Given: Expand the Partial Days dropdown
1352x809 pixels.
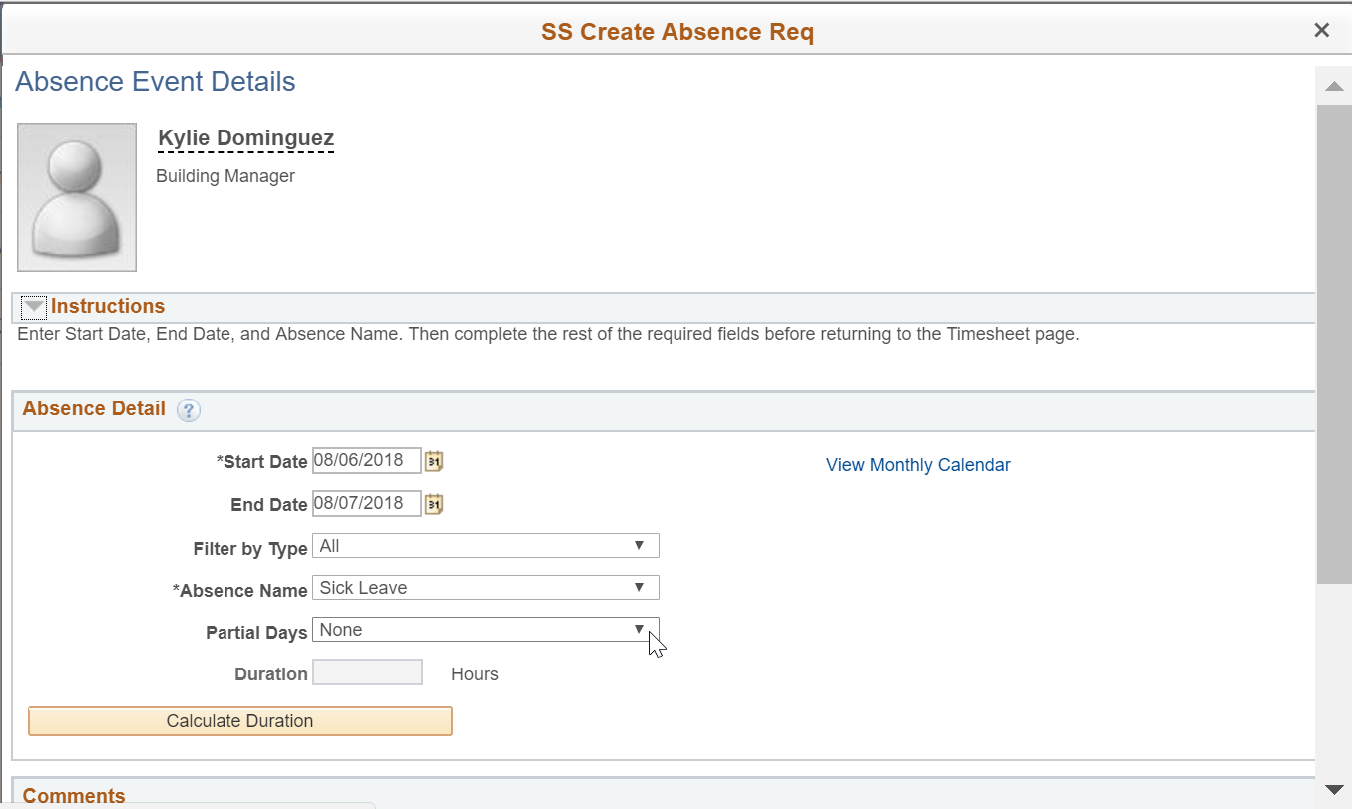Looking at the screenshot, I should [485, 630].
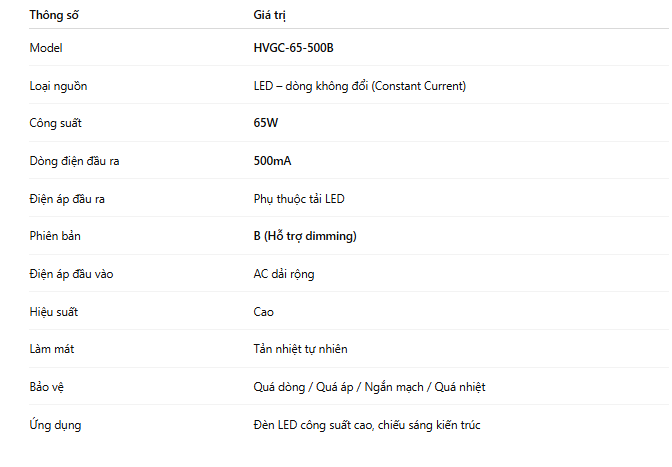The height and width of the screenshot is (467, 672).
Task: Click the "Ứng dụng" row label
Action: click(x=55, y=425)
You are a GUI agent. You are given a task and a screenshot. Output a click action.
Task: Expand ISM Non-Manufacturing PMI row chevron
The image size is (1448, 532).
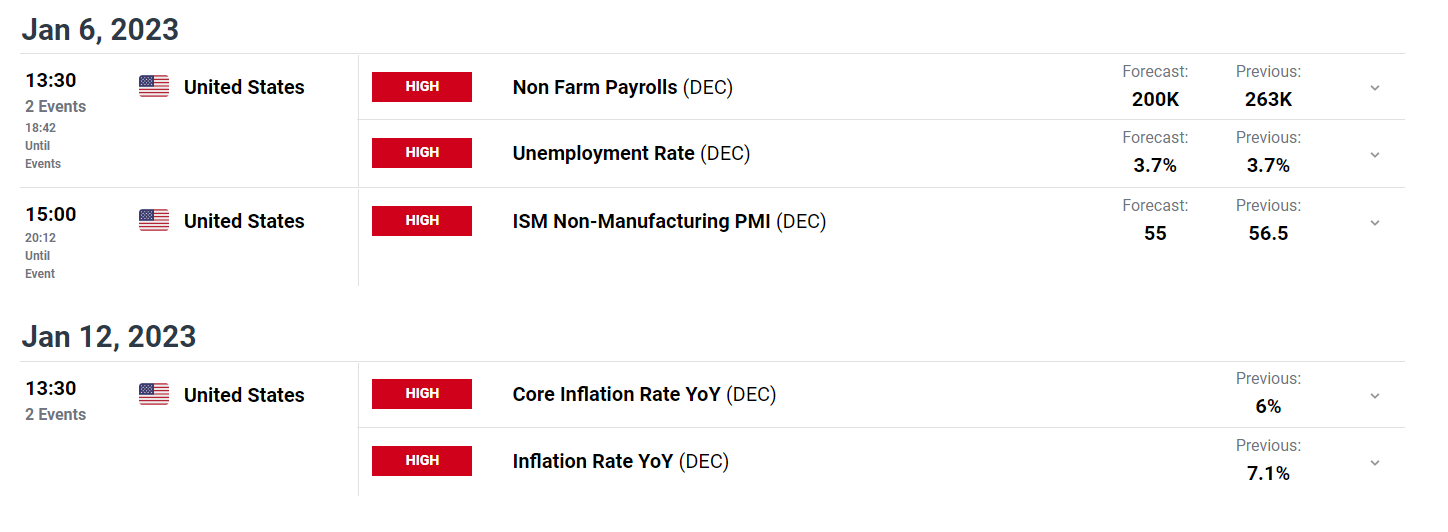(1375, 223)
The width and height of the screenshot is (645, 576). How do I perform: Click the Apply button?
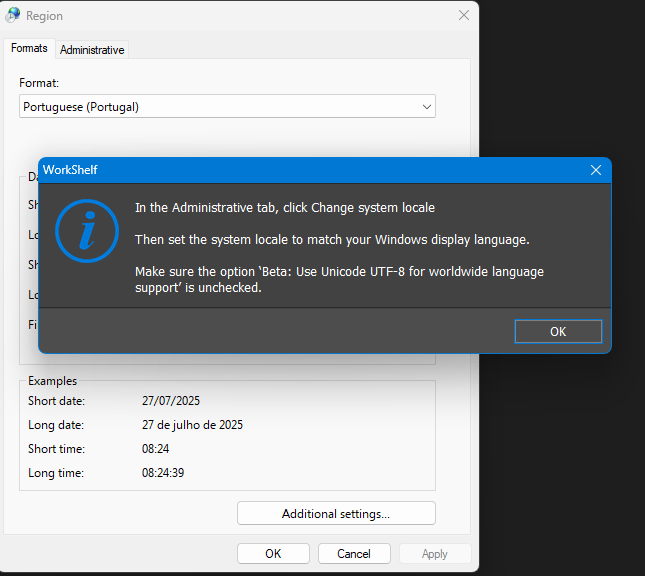tap(435, 553)
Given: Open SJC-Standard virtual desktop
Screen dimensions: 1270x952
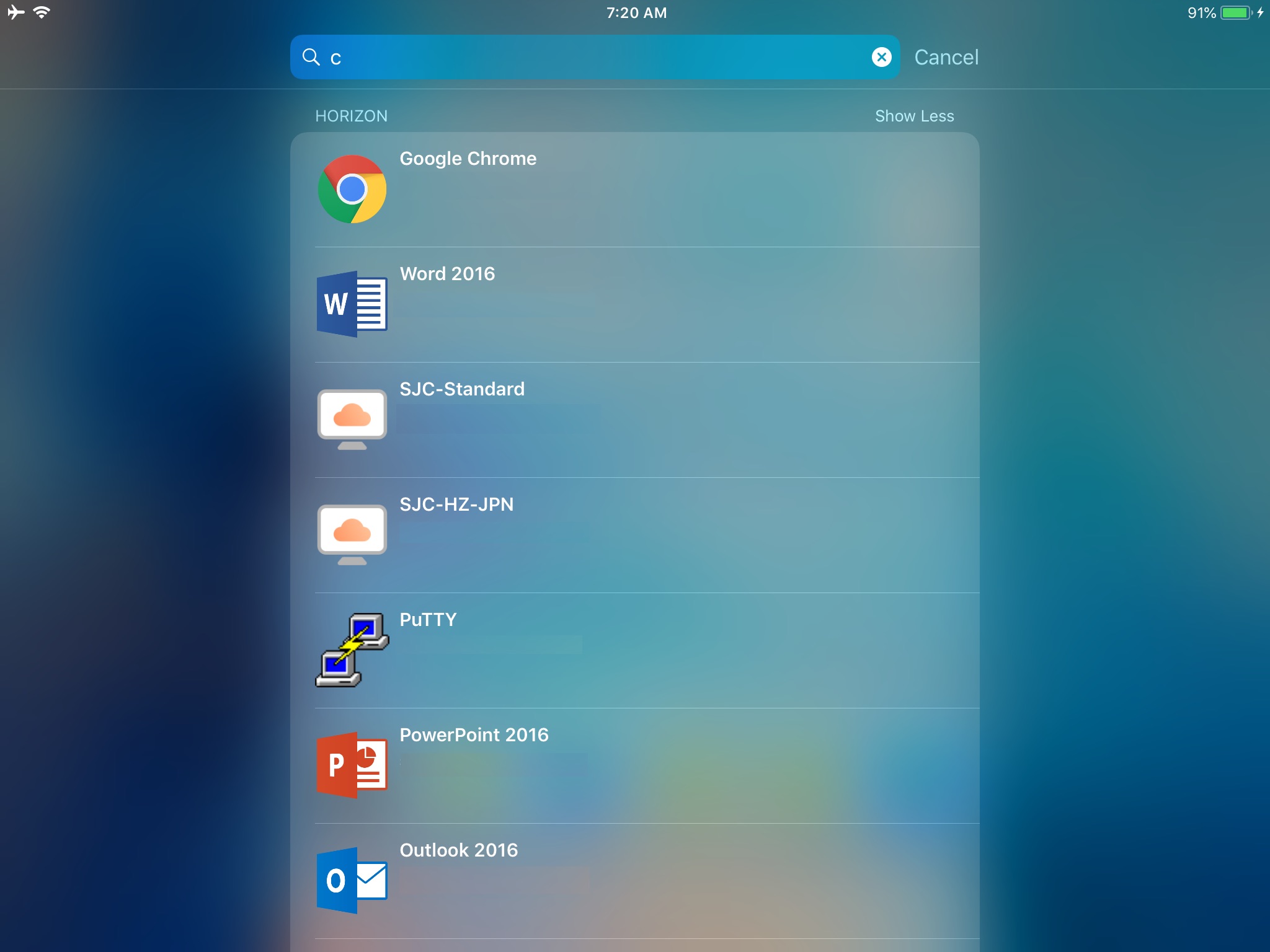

[REQUEST] Please pick out every line in the items above that contains the word "Expand" and copy each of those lines in full.

[ANSWER TO THIS EXERCISE]
Given: Expand the Partial Days dropdown
Task: Expand ISM Non-Manufacturing PMI row chevron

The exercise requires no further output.